Son yıllarda cinsel ve fiziksel şiddet vakalarında artış yaşandığını ve bu artışın en fazla yüzde 20-25’inin adli mercilere yansıdığını aktaran Koç, geri kalan şiddet vakalarının aile içerisinde üzerinin örtüldüğüne dikkat çekerek şiddetin artmasında nüfus artışı ve değişen demografinin etkili olduğunu belirtti.

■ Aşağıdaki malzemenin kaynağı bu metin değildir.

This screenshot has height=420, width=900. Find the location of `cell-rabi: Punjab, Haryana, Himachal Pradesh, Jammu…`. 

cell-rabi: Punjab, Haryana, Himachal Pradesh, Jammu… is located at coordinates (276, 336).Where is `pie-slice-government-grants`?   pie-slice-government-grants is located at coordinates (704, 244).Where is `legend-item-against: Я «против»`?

Artan uyuşturucu kullanımı
Kadınların ayrıca akraba evlilikleri ve erken yaşta evliliğe zorlandığını kaydeden Koç, kentte artan uyuşturucu kullanımının cinsel istismarı da beraberinde getirdiğini belirterek, “Özellikle kadınlarda kullanımın arttığını söyleyebiliriz. Uyuşturucuyla kadınların iradesi hedef alınıyor. Mevcut yönetim ise, uyuşturucu kullanımı ve istismarla mücadelede çok eksik kalıyor. Öte yandan kadınlar, evlilik içerisinde de cinsel istismara maruz bırakılıyor” dedi.
6284 uygulanmıyor
Son süreçlerde kadınların hukuki kazanımlarının sıklıkla hedef alınmasının şiddeti arttıran diğer bir etken olduğunu belirten Koç, 6284’ünün uygulanmasındaki yetersizliklere değinerek, “Koruma tedbirlerinde uzaklaştırma sürecinin giderek azaldığını görüyoruz. Önce bir aya düşürüldü, şimdi ise koruma tedbiri alırken beyana dayalı olmasına rağmen hakim delil isteyebiliyor. Bu hukuka aykırı bir durum” ifadelerini kullandı.
Alınan koruma tedbirlerinin uygulamasında da büyük sorunlar yaşandığını belirten Koç, “Kolluğun, koruma tedbirlerini uygulaması hususunda sahaya inmesi oldukça az, hatta yok” şeklinde konuştu.
Sığınma evleri yetersiz
Kentteki kadınların yaşadığı temel sorunun şiddete karşı başvurabilecekleri mekanizmaların sınırlı olması olduğunu belirten Koç, nüfusu milyonların üzerinde olan kentte sadece bir sığınma evinin bulunduğunu aktardı. Var olan sığınma evinin de kadınların güvenliği ve yaşamı için uygun olmadığını söyleyen Koç, sığınma evlerinin yetersiz imkanlarından kaynaklı kadınların şiddet gördükleri evde kalmaya mecbur kaldığını belirtti.
Şiddetle mücadele
Şiddetin önlenmesi için sahada sadece hukuki çalışma yeterli olmadığını söyleyen Koç, “Devlet kurumları, gerek belediyeler, gerek diğer tüzel kişiler ve sivil toplum kuruluşlarıyla tam bir iş birliği yapmak durumundadır. Kadınlara ve çocuklara psiko-destek terapileri verilmelidir. Psiko-destek uygulamaları önemli çünkü şiddet ve istismar olayları sebebiyle kentte intihar vakaları oldukça yüksek.”